→ **MATERIAL TO PROCESS**:
....................
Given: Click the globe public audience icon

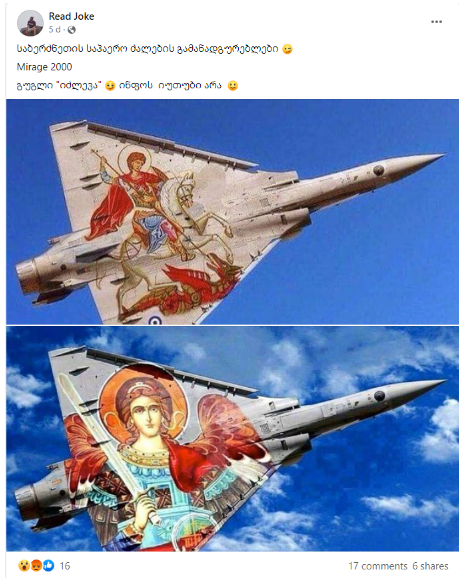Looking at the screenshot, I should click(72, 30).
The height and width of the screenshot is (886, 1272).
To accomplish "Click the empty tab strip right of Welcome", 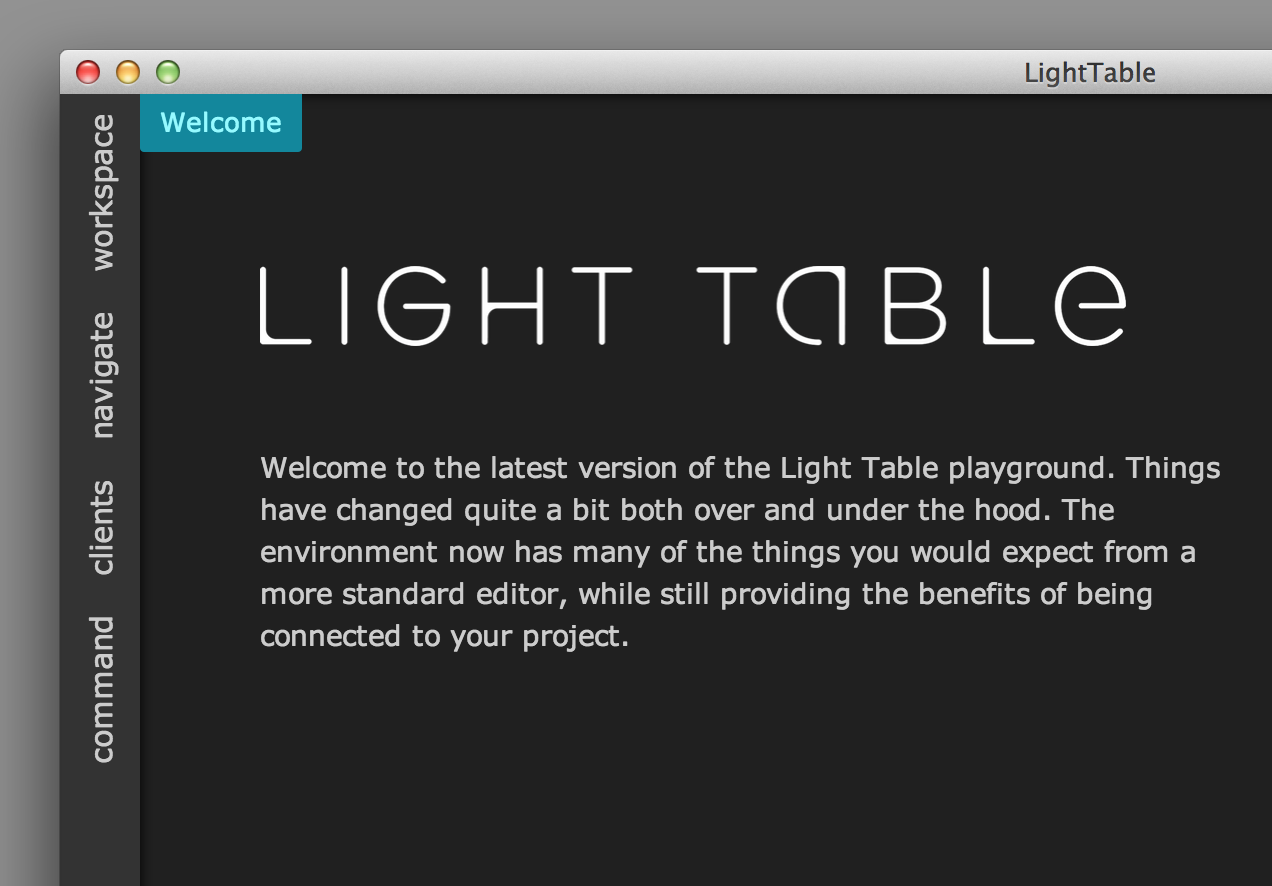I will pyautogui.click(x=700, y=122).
....................
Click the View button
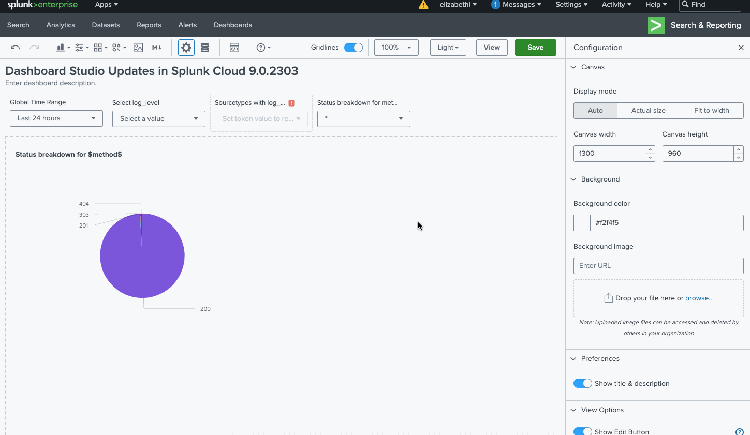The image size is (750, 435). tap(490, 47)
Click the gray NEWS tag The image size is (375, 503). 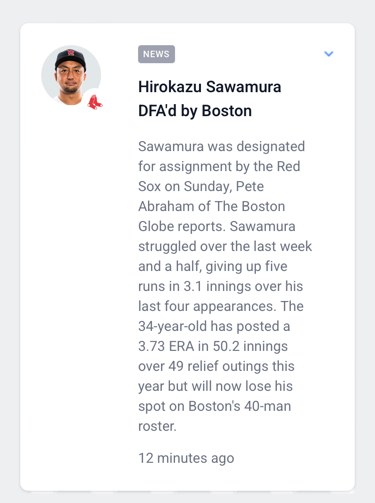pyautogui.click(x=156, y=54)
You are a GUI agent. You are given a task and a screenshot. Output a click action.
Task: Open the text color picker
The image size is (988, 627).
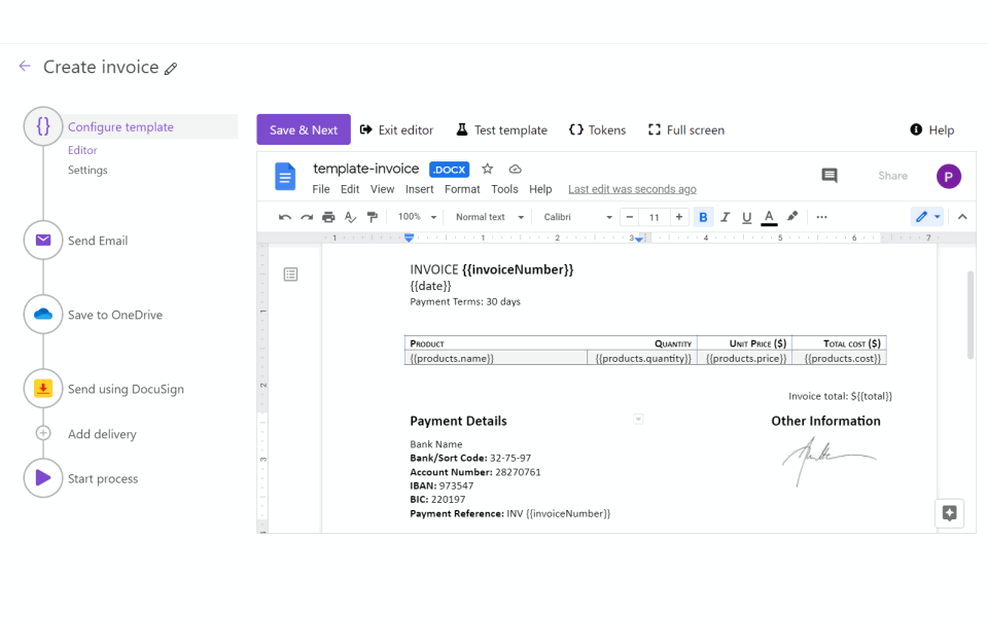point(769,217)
....................
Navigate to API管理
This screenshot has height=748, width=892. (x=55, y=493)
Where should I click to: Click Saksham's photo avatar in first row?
....................
→ **PROBLEM**:
Could you set down, exactly as written, the lines above between the one holding "Navigate to API管理" and the one holding "Where should I", inclusive, and nothing more?

→ **ANSWER TO THIS PROBLEM**:
Navigate to API管理
This screenshot has height=748, width=892. (x=55, y=493)
Where should I click to: Click Saksham's photo avatar in first row?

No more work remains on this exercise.